WORK TO BE COMPLETED - Identify and copy all lines of the material where the string "will" is found.

RECORDS TO PROCESS -
● ● ● ● ● ● ●
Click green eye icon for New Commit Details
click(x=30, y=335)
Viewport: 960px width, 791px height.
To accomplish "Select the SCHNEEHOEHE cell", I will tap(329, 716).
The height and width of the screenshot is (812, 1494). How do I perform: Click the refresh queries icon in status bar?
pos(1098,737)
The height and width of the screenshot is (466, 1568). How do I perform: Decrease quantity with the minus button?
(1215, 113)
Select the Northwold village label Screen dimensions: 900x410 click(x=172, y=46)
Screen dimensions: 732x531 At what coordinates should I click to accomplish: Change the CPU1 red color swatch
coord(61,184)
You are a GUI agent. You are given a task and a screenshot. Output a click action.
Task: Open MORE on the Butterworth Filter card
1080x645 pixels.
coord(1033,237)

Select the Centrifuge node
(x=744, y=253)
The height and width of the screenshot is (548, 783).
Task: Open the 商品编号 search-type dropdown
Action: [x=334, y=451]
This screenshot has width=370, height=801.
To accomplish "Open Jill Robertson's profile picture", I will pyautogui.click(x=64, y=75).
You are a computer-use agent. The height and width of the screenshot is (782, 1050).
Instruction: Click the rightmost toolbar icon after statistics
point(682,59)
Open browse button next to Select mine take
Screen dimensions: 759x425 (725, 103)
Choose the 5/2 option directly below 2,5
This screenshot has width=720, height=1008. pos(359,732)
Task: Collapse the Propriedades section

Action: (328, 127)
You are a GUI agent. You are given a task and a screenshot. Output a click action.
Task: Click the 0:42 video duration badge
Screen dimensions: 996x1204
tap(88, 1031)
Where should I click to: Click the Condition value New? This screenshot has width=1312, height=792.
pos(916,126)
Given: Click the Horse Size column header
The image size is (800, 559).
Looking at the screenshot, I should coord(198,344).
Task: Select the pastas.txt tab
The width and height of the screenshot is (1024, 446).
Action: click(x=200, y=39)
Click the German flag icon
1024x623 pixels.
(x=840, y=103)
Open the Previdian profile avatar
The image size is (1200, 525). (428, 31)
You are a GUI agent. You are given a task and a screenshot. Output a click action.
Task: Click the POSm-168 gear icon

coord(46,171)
● ● ● ● ● ● ●
ANSWER SPACE -
To accomplish "Select the SCHNEEHOEHE cell", I will tap(329, 716).
To accomplish "Open Jill Robertson's profile picture", I will pyautogui.click(x=64, y=75).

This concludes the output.